→ ENTRIES SHOWN

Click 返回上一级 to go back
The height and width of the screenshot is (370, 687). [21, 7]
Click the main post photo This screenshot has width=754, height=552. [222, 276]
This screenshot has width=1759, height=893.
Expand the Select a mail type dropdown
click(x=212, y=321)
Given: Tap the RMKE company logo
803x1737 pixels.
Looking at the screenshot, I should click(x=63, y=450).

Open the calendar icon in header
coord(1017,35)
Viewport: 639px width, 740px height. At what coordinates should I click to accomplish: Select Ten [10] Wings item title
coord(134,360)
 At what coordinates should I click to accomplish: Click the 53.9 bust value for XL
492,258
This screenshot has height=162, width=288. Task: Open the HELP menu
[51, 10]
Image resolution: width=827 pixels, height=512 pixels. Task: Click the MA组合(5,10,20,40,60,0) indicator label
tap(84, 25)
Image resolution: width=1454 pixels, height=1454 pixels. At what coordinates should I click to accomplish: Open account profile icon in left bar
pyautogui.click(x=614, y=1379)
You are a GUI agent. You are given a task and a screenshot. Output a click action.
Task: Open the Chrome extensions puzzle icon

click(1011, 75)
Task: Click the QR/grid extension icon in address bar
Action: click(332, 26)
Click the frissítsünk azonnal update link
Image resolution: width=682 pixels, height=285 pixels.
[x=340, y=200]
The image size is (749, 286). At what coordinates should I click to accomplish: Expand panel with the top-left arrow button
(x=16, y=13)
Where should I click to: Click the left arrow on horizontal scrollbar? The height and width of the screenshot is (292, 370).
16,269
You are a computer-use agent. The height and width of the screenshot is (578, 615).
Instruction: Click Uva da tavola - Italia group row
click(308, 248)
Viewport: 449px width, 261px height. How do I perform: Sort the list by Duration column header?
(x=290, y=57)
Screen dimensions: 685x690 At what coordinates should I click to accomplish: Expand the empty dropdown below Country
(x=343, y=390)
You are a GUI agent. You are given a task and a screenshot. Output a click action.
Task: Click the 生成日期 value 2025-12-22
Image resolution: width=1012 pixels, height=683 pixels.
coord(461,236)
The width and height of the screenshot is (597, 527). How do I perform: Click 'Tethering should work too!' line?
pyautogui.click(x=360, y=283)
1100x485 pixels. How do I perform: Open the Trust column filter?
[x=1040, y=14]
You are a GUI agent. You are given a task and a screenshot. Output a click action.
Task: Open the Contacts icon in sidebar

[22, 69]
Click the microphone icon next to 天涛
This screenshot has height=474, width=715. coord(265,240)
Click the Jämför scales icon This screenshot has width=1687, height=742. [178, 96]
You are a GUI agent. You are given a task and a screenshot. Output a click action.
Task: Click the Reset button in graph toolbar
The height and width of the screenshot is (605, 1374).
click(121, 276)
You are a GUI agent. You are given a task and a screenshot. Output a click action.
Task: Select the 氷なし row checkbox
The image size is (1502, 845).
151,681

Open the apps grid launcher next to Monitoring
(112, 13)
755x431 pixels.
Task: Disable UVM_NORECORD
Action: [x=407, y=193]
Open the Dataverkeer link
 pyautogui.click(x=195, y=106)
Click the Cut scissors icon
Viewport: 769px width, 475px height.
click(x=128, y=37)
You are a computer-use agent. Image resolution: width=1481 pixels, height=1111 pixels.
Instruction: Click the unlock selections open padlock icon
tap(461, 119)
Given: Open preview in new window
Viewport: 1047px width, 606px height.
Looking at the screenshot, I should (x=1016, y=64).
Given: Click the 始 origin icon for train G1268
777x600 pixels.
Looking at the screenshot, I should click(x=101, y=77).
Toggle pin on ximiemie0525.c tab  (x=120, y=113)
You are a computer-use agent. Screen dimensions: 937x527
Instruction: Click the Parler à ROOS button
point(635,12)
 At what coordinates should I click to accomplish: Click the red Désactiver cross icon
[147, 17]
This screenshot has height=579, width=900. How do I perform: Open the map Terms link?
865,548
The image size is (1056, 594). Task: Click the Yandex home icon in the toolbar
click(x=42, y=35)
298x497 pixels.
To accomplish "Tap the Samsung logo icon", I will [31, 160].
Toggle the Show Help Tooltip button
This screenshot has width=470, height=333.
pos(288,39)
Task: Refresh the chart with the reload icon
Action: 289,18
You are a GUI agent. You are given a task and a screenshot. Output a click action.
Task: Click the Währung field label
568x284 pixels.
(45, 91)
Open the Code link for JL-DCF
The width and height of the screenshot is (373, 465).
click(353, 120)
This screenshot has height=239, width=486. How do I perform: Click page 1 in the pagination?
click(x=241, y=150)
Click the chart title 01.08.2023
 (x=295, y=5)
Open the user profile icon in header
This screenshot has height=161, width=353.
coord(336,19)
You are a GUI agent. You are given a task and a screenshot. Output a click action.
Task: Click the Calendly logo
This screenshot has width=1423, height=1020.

→ SHORT EXERCISE
Retype all of the material above, line for line, without any changes.

→ WRITTEN RESPONSE
Click 返回上一级 to go back
The height and width of the screenshot is (370, 687). [21, 7]
Click the main post photo This screenshot has width=754, height=552. [222, 276]
This screenshot has width=1759, height=893.
Expand the Select a mail type dropdown
click(x=212, y=321)
Given: Tap the RMKE company logo
803x1737 pixels.
Looking at the screenshot, I should click(x=63, y=450).

Open the calendar icon in header
coord(1017,35)
Viewport: 639px width, 740px height. At what coordinates should I click to accomplish: Select Ten [10] Wings item title
coord(134,360)
 At what coordinates should I click to accomplish: Click the 53.9 bust value for XL
492,258
This screenshot has height=162, width=288. Task: Open the HELP menu
[51, 10]
Image resolution: width=827 pixels, height=512 pixels. Task: Click the MA组合(5,10,20,40,60,0) indicator label
tap(84, 25)
Image resolution: width=1454 pixels, height=1454 pixels. At what coordinates should I click to accomplish: Open account profile icon in left bar
pyautogui.click(x=614, y=1379)
You are a GUI agent. You are given a task and a screenshot. Output a click action.
Task: Open the Chrome extensions puzzle icon

click(1011, 75)
Task: Click the QR/grid extension icon in address bar
Action: click(332, 26)
Click the frissítsünk azonnal update link
Image resolution: width=682 pixels, height=285 pixels.
[x=340, y=200]
The image size is (749, 286). At what coordinates should I click to accomplish: Expand panel with the top-left arrow button
(x=16, y=13)
Where should I click to: Click the left arrow on horizontal scrollbar? The height and width of the screenshot is (292, 370).
16,269
You are a computer-use agent. The height and width of the screenshot is (578, 615).
Instruction: Click Uva da tavola - Italia group row
click(308, 248)
Viewport: 449px width, 261px height. How do I perform: Sort the list by Duration column header?
(x=290, y=57)
Screen dimensions: 685x690 At what coordinates should I click to accomplish: Expand the empty dropdown below Country
(x=343, y=390)
You are a GUI agent. You are given a task and a screenshot. Output a click action.
Task: Click the 生成日期 value 2025-12-22
Image resolution: width=1012 pixels, height=683 pixels.
coord(461,236)
The width and height of the screenshot is (597, 527). How do I perform: Click 'Tethering should work too!' line?
pyautogui.click(x=360, y=283)
1100x485 pixels. How do I perform: Open the Trust column filter?
[x=1040, y=14]
You are a GUI agent. You are given a task and a screenshot. Output a click action.
Task: Open the Contacts icon in sidebar

[22, 69]
Click the microphone icon next to 天涛
This screenshot has height=474, width=715. coord(265,240)
Click the Jämför scales icon This screenshot has width=1687, height=742. [178, 96]
You are a GUI agent. You are given a task and a screenshot. Output a click action.
Task: Click the Reset button in graph toolbar
The height and width of the screenshot is (605, 1374).
click(121, 276)
You are a GUI agent. You are given a task and a screenshot. Output a click action.
Task: Select the 氷なし row checkbox
The image size is (1502, 845).
151,681

Open the apps grid launcher next to Monitoring
(112, 13)
755x431 pixels.
Task: Disable UVM_NORECORD
Action: [x=407, y=193]
Open the Dataverkeer link
 pyautogui.click(x=195, y=106)
Click the Cut scissors icon
Viewport: 769px width, 475px height.
click(x=128, y=37)
You are a computer-use agent. Image resolution: width=1481 pixels, height=1111 pixels.
Instruction: Click the unlock selections open padlock icon
tap(461, 119)
Given: Open preview in new window
Viewport: 1047px width, 606px height.
Looking at the screenshot, I should (x=1016, y=64).
Given: Click the 始 origin icon for train G1268
777x600 pixels.
Looking at the screenshot, I should click(x=101, y=77).
Toggle pin on ximiemie0525.c tab  (x=120, y=113)
You are a computer-use agent. Screen dimensions: 937x527
Instruction: Click the Parler à ROOS button
point(635,12)
 At what coordinates should I click to accomplish: Click the red Désactiver cross icon
[147, 17]
This screenshot has height=579, width=900. How do I perform: Open the map Terms link?
865,548
The image size is (1056, 594). Task: Click the Yandex home icon in the toolbar
click(x=42, y=35)
298x497 pixels.
To accomplish "Tap the Samsung logo icon", I will [31, 160].
Toggle the Show Help Tooltip button
This screenshot has width=470, height=333.
pos(288,39)
Task: Refresh the chart with the reload icon
Action: 289,18
You are a GUI agent. You are given a task and a screenshot. Output a click action.
Task: Click the Währung field label
568x284 pixels.
(45, 91)
Open the Code link for JL-DCF
The width and height of the screenshot is (373, 465).
click(353, 120)
This screenshot has height=239, width=486. How do I perform: Click page 1 in the pagination?
click(x=241, y=150)
Click the chart title 01.08.2023
 (x=295, y=5)
Open the user profile icon in header
This screenshot has height=161, width=353.
coord(336,19)
You are a GUI agent. You are given a task and a screenshot. Output a click action.
Task: Click the Calendly logo
This screenshot has width=1423, height=1020.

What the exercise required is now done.